Workers have downed tools at more than 80 companies across Germany as the country’s biggest union stepped up its campaign for a 28-hour working week to allow employees to improve their work-life balance.
In what is shaping up to be the biggest industrial dispute in the metalwork sector in three decades, more than 15,000 employees took part in warning strikes at factories including those of the carmaker Porsche.
The IG Metall union, which represents around 3.9 million workers, wants every employee in the metal and electrical sector to have the option to reduce their working hours for a total period of two years, with the automatic right to return to full-time employment afterwards.
German family policy took a shift in 2007 when a so-called “educational” benefit mainly aimed at mothers was replaced with a “parental benefit” that can be shared between the mother and father of a child.
Under the union proposals, workers who opt for a 28-hour week in order to take care of young children or ageing parents would get an additional allowance of €200 per month. Those who want to take a break from doing shift work with a high health risk would be compensated with €750 per year.

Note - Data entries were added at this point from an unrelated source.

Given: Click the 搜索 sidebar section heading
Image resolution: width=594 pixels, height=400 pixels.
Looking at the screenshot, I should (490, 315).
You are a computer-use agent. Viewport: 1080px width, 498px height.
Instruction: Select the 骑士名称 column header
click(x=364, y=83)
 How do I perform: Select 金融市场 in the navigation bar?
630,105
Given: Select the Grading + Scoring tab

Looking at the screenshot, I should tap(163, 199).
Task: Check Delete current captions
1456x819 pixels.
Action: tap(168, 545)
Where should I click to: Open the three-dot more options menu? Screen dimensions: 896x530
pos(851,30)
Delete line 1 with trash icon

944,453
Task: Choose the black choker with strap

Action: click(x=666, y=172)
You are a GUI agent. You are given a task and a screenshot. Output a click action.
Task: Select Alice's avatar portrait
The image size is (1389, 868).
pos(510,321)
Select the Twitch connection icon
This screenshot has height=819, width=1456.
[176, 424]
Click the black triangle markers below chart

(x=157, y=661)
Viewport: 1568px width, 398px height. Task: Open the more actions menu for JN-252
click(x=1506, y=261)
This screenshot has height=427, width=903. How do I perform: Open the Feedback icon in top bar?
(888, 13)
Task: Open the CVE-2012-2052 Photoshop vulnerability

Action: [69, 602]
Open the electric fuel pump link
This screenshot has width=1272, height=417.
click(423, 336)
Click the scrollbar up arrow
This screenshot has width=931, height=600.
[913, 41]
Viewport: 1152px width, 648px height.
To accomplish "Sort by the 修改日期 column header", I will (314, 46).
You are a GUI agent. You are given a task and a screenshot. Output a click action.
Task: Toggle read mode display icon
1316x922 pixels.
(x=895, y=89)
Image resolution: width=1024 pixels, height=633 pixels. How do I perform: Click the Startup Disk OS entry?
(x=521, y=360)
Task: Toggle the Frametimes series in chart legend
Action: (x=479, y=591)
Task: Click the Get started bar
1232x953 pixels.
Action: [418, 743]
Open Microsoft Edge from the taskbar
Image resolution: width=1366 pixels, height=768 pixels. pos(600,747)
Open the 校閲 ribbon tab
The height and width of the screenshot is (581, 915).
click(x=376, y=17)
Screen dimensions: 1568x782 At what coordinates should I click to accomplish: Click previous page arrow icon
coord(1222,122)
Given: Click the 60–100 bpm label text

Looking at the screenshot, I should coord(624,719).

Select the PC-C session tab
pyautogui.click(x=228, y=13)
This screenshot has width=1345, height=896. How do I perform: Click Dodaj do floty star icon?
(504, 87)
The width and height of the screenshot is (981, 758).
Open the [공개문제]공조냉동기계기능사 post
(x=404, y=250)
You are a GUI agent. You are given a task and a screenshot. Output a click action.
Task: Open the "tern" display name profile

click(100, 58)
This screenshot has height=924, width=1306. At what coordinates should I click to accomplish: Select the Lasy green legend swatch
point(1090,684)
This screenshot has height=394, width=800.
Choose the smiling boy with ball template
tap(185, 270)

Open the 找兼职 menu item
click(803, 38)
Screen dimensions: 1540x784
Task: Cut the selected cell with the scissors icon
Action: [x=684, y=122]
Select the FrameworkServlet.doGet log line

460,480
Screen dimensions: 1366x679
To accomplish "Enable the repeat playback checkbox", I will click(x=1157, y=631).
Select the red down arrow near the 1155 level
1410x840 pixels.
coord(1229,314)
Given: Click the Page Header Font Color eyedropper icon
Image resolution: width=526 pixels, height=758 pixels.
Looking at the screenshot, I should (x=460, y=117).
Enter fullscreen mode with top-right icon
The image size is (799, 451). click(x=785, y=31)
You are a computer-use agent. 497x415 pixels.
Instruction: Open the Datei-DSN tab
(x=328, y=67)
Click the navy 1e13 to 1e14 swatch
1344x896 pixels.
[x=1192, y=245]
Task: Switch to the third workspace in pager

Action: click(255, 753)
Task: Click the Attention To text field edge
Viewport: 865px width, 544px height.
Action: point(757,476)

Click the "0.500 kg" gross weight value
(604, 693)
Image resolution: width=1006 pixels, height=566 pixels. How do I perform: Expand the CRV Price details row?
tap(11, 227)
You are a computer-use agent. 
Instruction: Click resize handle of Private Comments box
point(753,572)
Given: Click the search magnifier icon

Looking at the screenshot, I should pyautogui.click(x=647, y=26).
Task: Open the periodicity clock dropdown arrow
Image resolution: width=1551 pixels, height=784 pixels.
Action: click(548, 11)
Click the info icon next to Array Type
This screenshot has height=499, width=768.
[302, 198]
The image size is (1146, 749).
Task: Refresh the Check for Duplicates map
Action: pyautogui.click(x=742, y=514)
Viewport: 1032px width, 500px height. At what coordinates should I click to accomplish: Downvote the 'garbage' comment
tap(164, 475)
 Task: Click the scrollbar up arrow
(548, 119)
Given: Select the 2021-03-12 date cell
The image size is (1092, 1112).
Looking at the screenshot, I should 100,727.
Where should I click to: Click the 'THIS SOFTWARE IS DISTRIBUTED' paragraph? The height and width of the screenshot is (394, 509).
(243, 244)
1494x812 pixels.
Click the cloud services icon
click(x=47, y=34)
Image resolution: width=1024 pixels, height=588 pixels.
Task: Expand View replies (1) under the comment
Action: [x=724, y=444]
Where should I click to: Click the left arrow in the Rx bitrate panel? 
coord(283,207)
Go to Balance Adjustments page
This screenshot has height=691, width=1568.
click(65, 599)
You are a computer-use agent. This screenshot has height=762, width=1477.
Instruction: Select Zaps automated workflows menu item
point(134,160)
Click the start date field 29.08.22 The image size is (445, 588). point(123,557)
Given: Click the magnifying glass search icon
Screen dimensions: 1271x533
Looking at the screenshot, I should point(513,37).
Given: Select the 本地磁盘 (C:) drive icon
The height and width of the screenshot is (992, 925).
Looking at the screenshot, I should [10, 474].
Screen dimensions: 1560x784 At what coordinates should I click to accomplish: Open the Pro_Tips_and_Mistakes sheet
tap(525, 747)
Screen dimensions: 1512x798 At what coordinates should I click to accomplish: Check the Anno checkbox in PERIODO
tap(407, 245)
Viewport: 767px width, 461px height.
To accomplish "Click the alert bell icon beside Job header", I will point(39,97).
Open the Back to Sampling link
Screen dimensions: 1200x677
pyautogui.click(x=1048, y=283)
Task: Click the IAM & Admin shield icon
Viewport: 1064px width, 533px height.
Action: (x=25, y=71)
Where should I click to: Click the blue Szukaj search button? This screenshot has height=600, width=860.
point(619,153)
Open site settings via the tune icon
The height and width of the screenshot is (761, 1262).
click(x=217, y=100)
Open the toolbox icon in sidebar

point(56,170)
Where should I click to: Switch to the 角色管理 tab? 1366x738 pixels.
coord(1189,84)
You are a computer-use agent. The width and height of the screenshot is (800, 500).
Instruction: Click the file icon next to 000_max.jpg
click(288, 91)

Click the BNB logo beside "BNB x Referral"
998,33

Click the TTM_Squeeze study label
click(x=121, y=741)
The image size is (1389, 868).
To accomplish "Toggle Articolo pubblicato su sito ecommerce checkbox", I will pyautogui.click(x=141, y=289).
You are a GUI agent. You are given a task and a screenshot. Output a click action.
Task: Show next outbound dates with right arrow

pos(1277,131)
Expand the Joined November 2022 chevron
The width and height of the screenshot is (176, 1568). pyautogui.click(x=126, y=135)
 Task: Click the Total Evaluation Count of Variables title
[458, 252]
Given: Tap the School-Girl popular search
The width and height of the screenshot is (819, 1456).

With the German economy in robust health and unemployment at record lows, IG Metall is also calling for a 6% pay increase across the sector.
“We want employers to recognise that traditional gender roles in modern families are changing, and we want workers to have the chance to do work that is important to society,” a union spokesperson said. “In the past, demands for more flexibility has come at the cost of workers. We want to flick a switch so that flexible working also benefits workers.”
Employers’ associations have rejected the union’s proposals, complaining that it would be too costly if, as predicted, up to a quarter of companies’ staff switch to the 28-hour model.
“We cannot meet the demands for compensatory wage increases,” said Oliver Zander, director of Gesamtmetall, in an interview with Die Welt newspaper. “At a time when there is a shortage of skilled personnel it would be mad to give an incentive to reduce urgently needed operating volume.”
Germany has around 1.1m job vacancies, and in a recent poll by the German Chambers of Commerce and Industry (DIHK) more than half of all companies cited a shortage of skilled workers as the biggest risk facing their business.
The employers’ group has compiled a legal dossier arguing that IG Metall’s proposals are illegal since they discriminate against workers who have already opted to permanently work fewer hours.
It has further argued that employers could only allow some workers to work shorter hours if in turn the union allowed others to sign contracts for a 40-hour week.
In Germany, where large companies are required by law to have workers’ representatives on their boards, industrial relations have traditionally been more consensus-based than in Britain or France.
The last major dispute in Germany’s metal-working sector came in the 1980s, when union demands for a 35-hour working week led to months of walkouts at factories across the country.
IG Metall launched an unsuccessful campaign of strikes in 2003 aiming to introduce a 35-hour working week in the states that formerly were part of East Germany. Fifteen years later, many metal workers in the former GDR continue to work 37 hours per week.
In Britain, where collective bargaining has over the years become dramatically decentralised, 37-hour working weeks remain the norm in the metalwork sector, in spite of efforts by the Confederation of Shipbuilding and Engineering Unions.
A third round of collective bargaining is scheduled to begin in Germany on 11 January. If the talks fail to yield a compromise, IG Metall could move from warning strikes to targeting individual factories with full-day stoppages.